While most of Australia has been preoccupied by things such as Covid-19 lock-downs, border closures, which contestant got eliminated from Big Brother/Masterchef, and which federal politician went to an NRL game (and depending on which State you live in), the ACCC has implemented the first phase of the Consumer Data Right regime (aka Open Banking).
The TLDR on this new regulation, which has been several years in the making, can be distilled as follows:
Banks can no longer deny customers the right to share their own customer data with third parties.
So, in essence, if I am a customer of Bank A, and I want to transfer my business to Bank B, I have the right to request Bank A to share relevant information about my account to Bank B – Bank A can no longer hold on to or refuse to share that information.
Why does this matter? Well, a major obstacle to competition, customer choice and product innovation has been the past refusal by banks to allow customers to share their own account information with third party providers – i.e., it has been an impediment to customer switching (and therefore anti-competitive), and a barrier to entry for new market entrants (and therefore a drag on innovation).
Of course, there are some caveats. Data can only be shared with an accredited data recipient, as a means to protect banking security and preserve data privacy. And at first, the CDR will only apply to debit and credit cards, transaction accounts and deposit accounts. But personal loans and mortgages will follow in a few months. (And the CDR is due to be extended to utilities, telcos and insurance in coming years – going further than even the similar UK Open Banking scheme.)
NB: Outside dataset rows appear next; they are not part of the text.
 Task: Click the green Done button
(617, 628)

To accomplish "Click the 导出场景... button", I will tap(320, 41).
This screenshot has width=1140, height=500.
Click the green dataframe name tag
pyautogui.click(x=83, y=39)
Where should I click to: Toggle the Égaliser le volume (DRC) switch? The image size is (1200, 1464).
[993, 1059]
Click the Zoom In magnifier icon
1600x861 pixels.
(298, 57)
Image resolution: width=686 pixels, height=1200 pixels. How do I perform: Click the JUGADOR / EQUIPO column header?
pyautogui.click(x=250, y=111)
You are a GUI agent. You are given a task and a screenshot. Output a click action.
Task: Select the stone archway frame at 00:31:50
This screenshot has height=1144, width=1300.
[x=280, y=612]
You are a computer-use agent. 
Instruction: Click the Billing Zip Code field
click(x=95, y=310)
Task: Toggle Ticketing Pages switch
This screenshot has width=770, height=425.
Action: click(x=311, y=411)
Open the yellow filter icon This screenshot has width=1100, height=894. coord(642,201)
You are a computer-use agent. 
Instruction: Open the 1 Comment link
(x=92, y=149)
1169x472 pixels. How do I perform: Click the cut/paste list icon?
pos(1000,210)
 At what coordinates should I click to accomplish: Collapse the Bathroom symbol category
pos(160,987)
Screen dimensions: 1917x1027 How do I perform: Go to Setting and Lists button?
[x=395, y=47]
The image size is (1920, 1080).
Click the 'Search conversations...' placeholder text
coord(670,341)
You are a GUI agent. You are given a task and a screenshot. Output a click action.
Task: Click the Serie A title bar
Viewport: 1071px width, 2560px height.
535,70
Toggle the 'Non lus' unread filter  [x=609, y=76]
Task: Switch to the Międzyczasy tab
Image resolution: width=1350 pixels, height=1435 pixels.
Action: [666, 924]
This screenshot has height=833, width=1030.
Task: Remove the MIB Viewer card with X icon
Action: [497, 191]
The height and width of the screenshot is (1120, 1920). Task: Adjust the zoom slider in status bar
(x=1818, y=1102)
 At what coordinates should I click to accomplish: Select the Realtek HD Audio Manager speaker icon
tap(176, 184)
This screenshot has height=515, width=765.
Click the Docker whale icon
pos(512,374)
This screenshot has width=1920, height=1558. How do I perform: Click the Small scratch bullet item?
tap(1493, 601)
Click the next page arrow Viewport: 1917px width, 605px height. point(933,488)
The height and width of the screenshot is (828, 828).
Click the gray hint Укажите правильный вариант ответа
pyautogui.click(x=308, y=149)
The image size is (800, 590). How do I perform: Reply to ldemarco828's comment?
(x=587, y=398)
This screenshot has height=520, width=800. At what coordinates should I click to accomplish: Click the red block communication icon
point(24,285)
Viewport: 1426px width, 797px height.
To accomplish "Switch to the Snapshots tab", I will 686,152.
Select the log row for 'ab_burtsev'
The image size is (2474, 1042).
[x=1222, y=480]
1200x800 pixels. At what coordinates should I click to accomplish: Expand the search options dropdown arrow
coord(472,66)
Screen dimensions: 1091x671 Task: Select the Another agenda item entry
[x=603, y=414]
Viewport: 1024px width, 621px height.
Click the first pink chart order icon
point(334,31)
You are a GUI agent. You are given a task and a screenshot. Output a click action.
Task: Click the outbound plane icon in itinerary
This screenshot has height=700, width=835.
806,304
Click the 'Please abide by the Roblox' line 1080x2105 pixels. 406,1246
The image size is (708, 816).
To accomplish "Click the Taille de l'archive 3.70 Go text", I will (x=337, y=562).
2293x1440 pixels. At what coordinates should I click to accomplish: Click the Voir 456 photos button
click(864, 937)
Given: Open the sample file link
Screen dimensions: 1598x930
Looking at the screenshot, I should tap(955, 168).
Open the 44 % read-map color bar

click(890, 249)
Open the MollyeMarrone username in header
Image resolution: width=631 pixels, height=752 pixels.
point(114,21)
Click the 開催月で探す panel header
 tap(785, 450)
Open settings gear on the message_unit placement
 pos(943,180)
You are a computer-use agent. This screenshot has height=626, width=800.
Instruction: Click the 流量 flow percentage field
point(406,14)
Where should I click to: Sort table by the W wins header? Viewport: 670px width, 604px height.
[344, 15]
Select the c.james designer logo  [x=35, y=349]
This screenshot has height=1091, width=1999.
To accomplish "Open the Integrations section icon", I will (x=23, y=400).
Although I welcome this new provision, it still feels very limited in application and scope. Even one of the Four Pillar banks couldn’t really articulate what it will actually mean for consumers. They also revealed something of a self-serving and defensive tone in a recent opinion piece:
“Based on experience in other markets, initial take up by consumers is likely to be low due to limited awareness and broader sensitivities around data use.”
Despite our fondness for bank-bashing (and the revelations from the recent Royal Commission), Australians are generally seen as being reluctant to switch providers. Either because it’s too hard (something that the CDR is designed to address), or customers are lazy/complacent. In fact, recent evidence suggests existing customers of the big four banks are even more likely to recommend them.
For FinTechs and challenger brands, the costs of complying with some aspects of the CDR are seen as too onerous, and as such, act as another impediment to competition and innovation. Therefore, we will likely see a number of “trusted” intermediaries who will receive customer data on behalf of third party providers – which will no doubt incur other (hidden?) costs for the consumer.
Full competition will come when consumers can simply instruct their existing bank to plug their data into a product or price comparison service, to identify the best offers out there for similar products. (Better still, why not mandate incumbents to notify their existing customers when they have a better or cheaper product available? A number of times I have queried the rate on an existing product, only to be offered a better deal when I suggested I might take my business elsewhere.)
Recently, my bank unilaterally decided to change the brand of my credit card. Instead of showing initiative by offering to transfer my existing subscriptions and direct debits to the new card, the bank simply told me to notify vendors and service providers myself. If I didn’t request the change of card, why am I being put to the inconvenience of updating all my standing orders?
For real innovation, we need banks and other providers to maintain a unified and single view of customer (not a profile organised by individual products or accounts). Moreover, we need a fully self-sovereign digital ID solution, that truly puts the customer in charge and in control of their own data – by enabling customers to decide who, what, when, why and for how long they share data with third parties. For example, why do I still need 100 points of identity with Bank B if I’m already a client of Bank A?
Finally, rather than simply trying to make money from managing our financial assets, banks and others have an opportunity to ensure we are managing our financial data in a more efficient and customer-centric way.